6. The method of claim 5, wherein the sensitive data comprises personal identifiable information (PII), protected health information (PHI), credit card numbers, enterprise secrets, source code, passwords, passkeys, financial data, M&A data, or data not approved for use outside of an enterprise.

7. The method of claim 1 further comprising automatically generalizing the first subset of information to remove sensitive information.

8. The method of claim 1 further comprising identifying information received from the LLM AI service provider and associating the received information with the input.

9. The method of claim 8 further comprising watermarking the information received to associate the information received with a user who provided the input.

10. The method of claim 1 further comprising logging the first subset of less than all of the information as having been provided to the LLM AI service provider.

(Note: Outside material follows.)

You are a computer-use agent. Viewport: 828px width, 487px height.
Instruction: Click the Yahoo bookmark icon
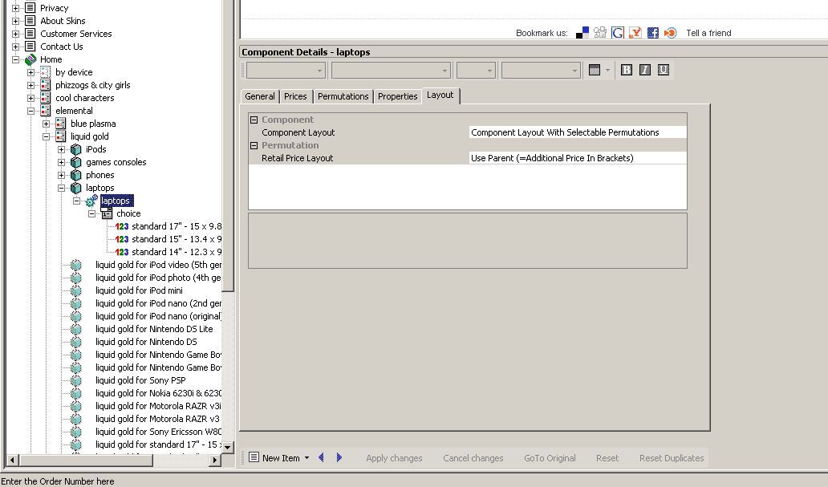tap(635, 33)
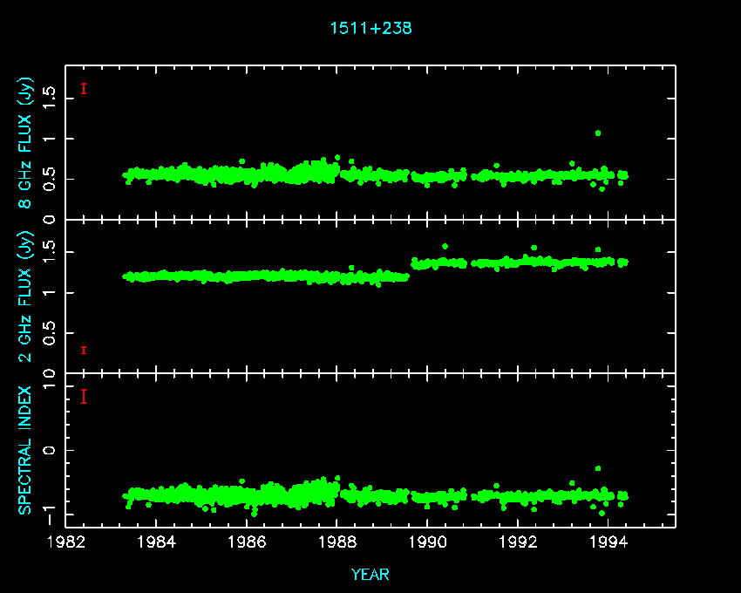
Task: Click the 1.5 tick label of 8 GHz panel
Action: coord(50,98)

11. The method of claim 1 further comprising initiating a right to be forgotten request to the LLM AI service provider based on determining that the first subset of less than all of the information was provided as input and contains data that satisfies a criterion.

12. A system comprising:

a non-transitory computer-readable storage medium; and

one or more processors coupled to the non-transitory computer-readable storage medium, wherein the non-transitory computer-readable storage medium comprises program instructions that, when executed on the one or more processors, cause the system to perform operations comprising:

monitoring usage of an electronic device to detect an interaction initiated with a large-language model (LLM) artificial intelligence (AI) application associated with an LLM AI service provider;

in response to detecting the interaction, determining a limitation on the information permitted to be provided to the LLM AI service provider;

identifying information submitted in a user interface as input to the LLM AI application to prompt a response generated by the LLM AI service provider; and

enabling provision of a first subset of less than all of the information to the LLM AI service provider as the input, wherein a second subset, different than the first subset, of the information is withheld from being provided to the LLM AI service provider in accordance with the limitation.

13. The system of claim 12, wherein enabling provision of the first subset of less than all of the information comprising filtering the information to remove the second subset of information based on the second subset of information satisfying a criterion.

14. The system of claim 12, wherein enabling provision of the first subset of less than all of the information comprising a data loss prevention engine (DLP) identifying sensitive data.

15. The system of claim 14, wherein the sensitive data comprises personal identifiable information (PII), protected health information (PHI), credit card numbers, enterprise secrets, source code, passwords, passkeys, financial data, M&A data, or data not approved for use outside of an enterprise.

16. The system of claim 14 further comprising automatically generalizing the first subset of information to remove sensitive information.

17. A non-transitory computer-readable storage medium, storing instructions executable via one or more processors to perform operations comprising:

monitoring usage of an electronic device to detect an interaction initiated with a large-language model (LLM) artificial intelligence (AI) application associated with an LLM AI service provider;

in response to detecting the interaction, determining a limitation on the information permitted to be provided to the LLM AI service provider;

identifying information submitted in a user interface as input to the LLM AI application to prompt a response generated by the LLM AI service provider; and

enabling provision of a first subset of less than all of the information to the LLM AI service provider as the input, wherein a second subset, different than the first subset, of the information is withheld from being provided to the LLM AI service provider in accordance with the limitation.